- Raw data -

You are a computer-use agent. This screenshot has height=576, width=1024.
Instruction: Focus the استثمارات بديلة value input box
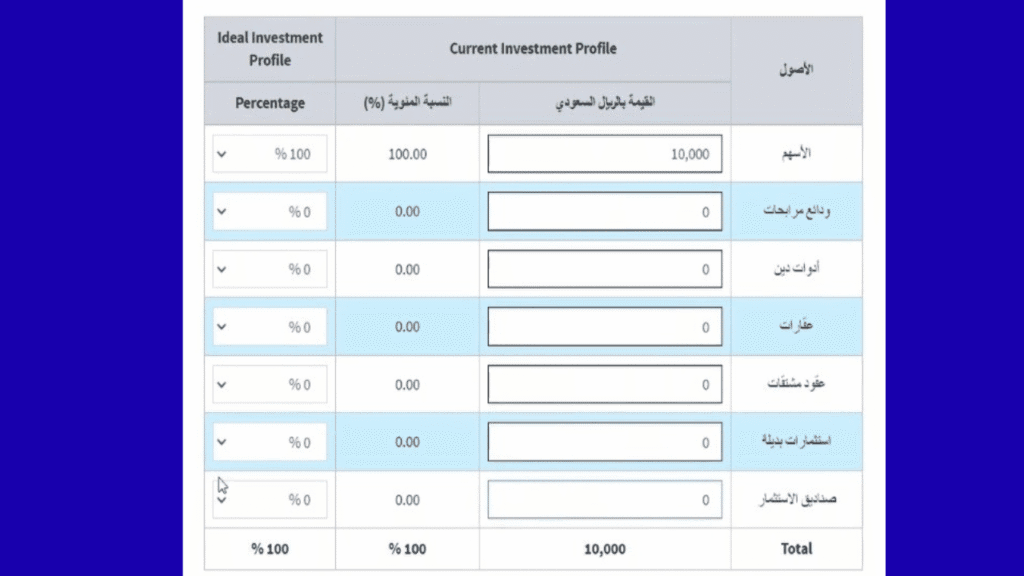coord(604,442)
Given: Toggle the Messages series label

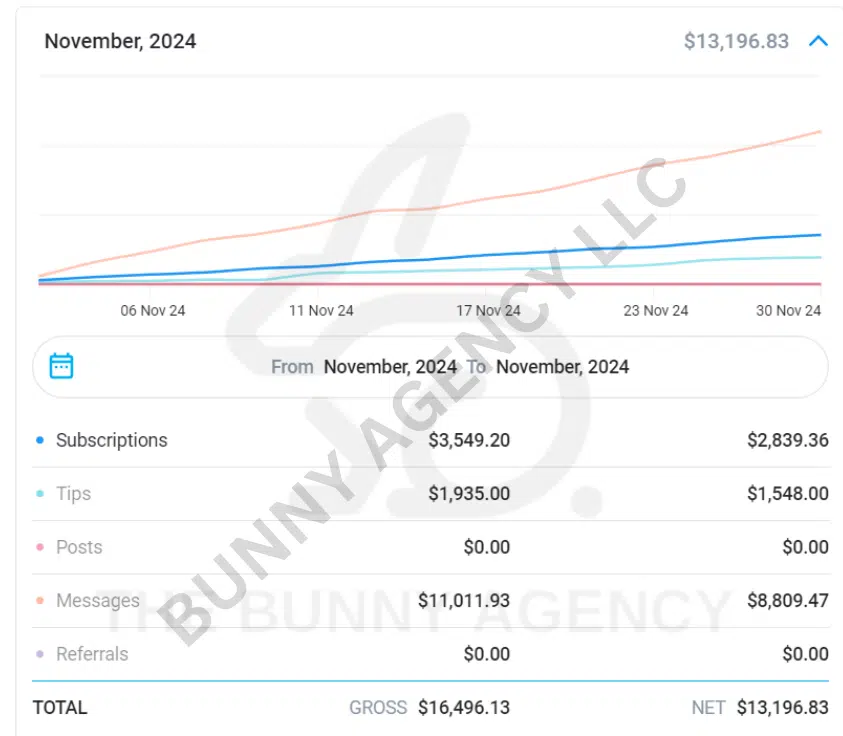Looking at the screenshot, I should [x=97, y=601].
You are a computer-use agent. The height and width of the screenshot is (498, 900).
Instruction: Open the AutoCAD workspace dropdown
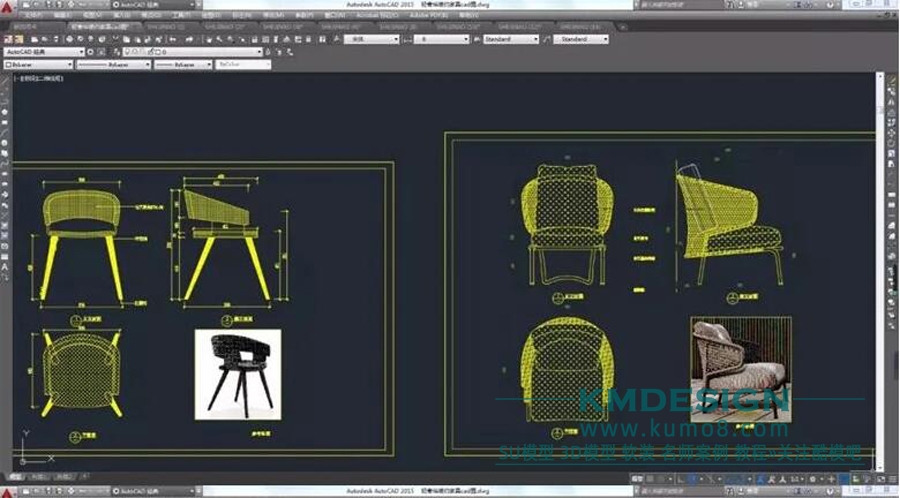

- Exercise details -
Once you find the line that contains "Given: Toggle the Messages series label", give it again along with every later line through the end of the data, word for word, minus the pictures.

- Worked solution -
Given: Toggle the Messages series label

Looking at the screenshot, I should [x=97, y=601].
You are a computer-use agent. The height and width of the screenshot is (498, 900).
Instruction: Open the AutoCAD workspace dropdown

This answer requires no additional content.